By Maren Angus
DJ Sanders stepped to plate in the bottom of the fifth inning against Cal State University Northridge on Friday afternoon and patiently awaited the pitch.
Last year’s NCAA Division I leader in home runs (29) and runs batted in (89) had yet to hit one out in 2018. After going 0-for-3 with five walks, Sanders got the pitch she was waiting for and sent it over the left field fence.
“I was just trying to have an at bat where I finally made good contact,” Sanders said. “I had a bunch of at bats but I walked in half of them, I got hit and I just hadn’t had, what I thought, was a good quality at bat yet and that’s what I was trying to have that time around.”
The NFCA First-Team All-American’s transfer wasn’t easy. It started when Louisiana head coach Michael Lotief was fired on Nov. 1, 2017. Then, Gerry Glasco was hired on Nov. 20 and Sanders announced her transfer on Nov. 27.
Oregon was the first program Sanders made contact with during that time but she wasn’t sure if she was going to play in 2018 or not. It was the persistence of the Ducks’ staff that comforted her and ultimately led her to Eugene.
“Back in that time there was a lot going on,” she said. “I wasn’t sure of anything but they made me feel sure of this decision.”
A lot needed to happen in a short amount of time for her to be eligible. While Sanders was taking finals at Louisiana, she had to get her release, get her physical, sign with UO and fly to Oregon before she joined the team for its trip to New Zealand.
“I was running around trying to get everything done,” said Sanders with a smile. “It was a mess, my flights got messed up and I landed 12 hours past the time I was supposed to get there. I didn’t get to catch my breath until we got to New Zealand.”
Through four games, Sanders has three home runs, something that is, surprisingly, new for someone who has 51 career homers. In her previous three seasons at Louisiana, it took her nine, 14 and 46 games to reach where she is now.
The reason could be as simple as being in a lineup with where she blends in rather than standing out. In each game, Oregon head coach Mike White has batted Sanders seventh. According to White, when he creates his lineup he splits it in two. He has one through four and then five through nine. To him, Sanders is hitting third in the second half of the lineup to drive in runs.
“I hit the same no matter where I am in the lineup. My approach doesn’t change, my mindset doesn’t change, I’m just surrounded by great hitters,” Sanders said. “It’s awesome not having to worry about losing the game if I don’t get a hit. Now, it’s so what if I don’t get a hit, the girl in front of me and behind is going to get a hit. It’s comforting to know and takes a lot of pressure off of me.”
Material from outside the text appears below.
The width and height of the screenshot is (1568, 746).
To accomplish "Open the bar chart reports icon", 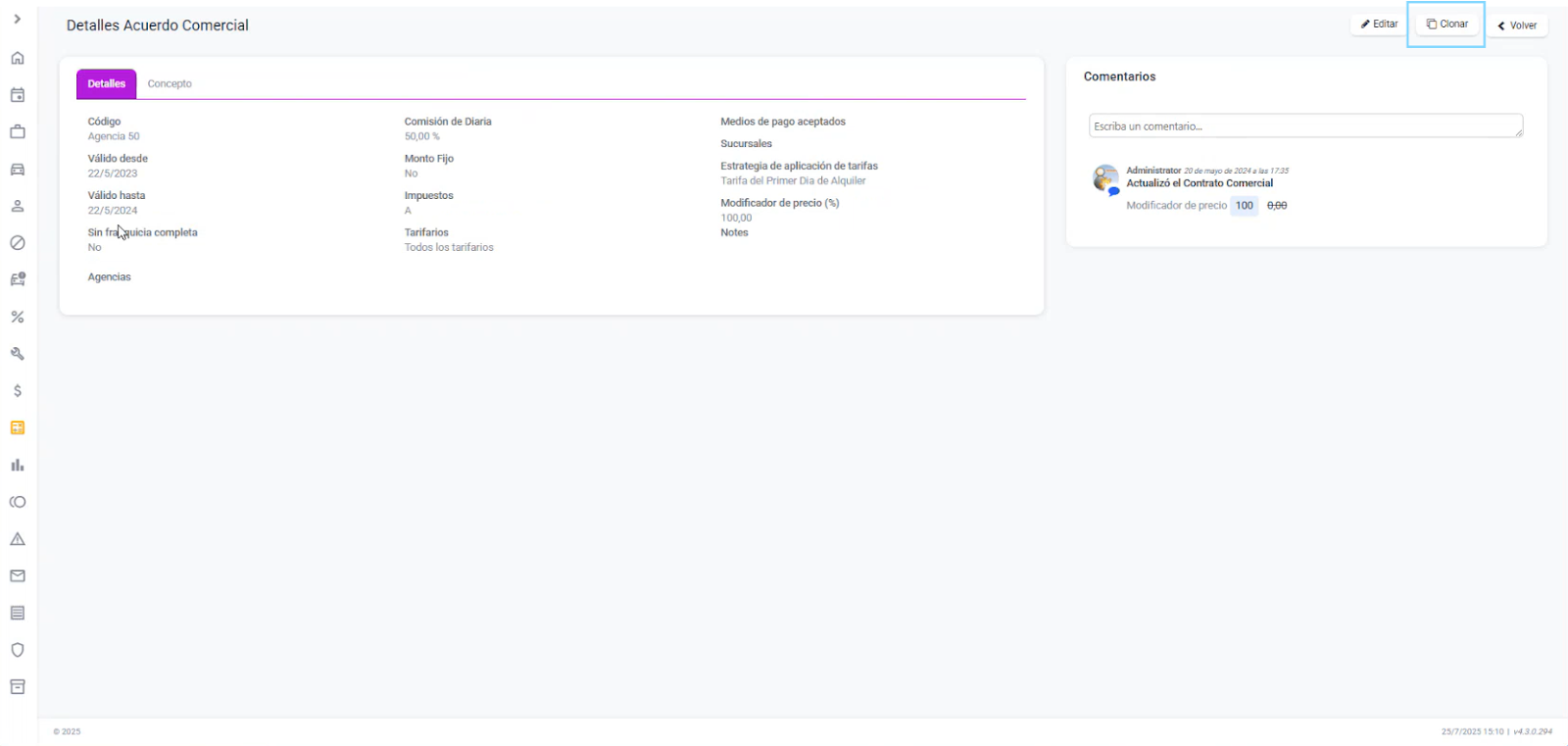I will pos(18,465).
The last time Sanders hit in the bottom half of the lineup was her freshman year in Lafayette. In 54 games, she had a .290 batting average, 40 hits, four home runs and 27 RBIs. Her career hasn’t been the same since.
“Every time someone else hits a home run I’m like, ‘Great, I hope they forget about me,’” chuckled Sanders. “They don’t need to know who I am. I’m just going to try and hide in the bottom of this lineup, ya’ll just keep hitting home runs too and I will just be chilling here.”
Hiding probably won’t happen for the Ducks’ shortstop but if the thought helps her produce junior year-like numbers, Oregon will be just fine with that.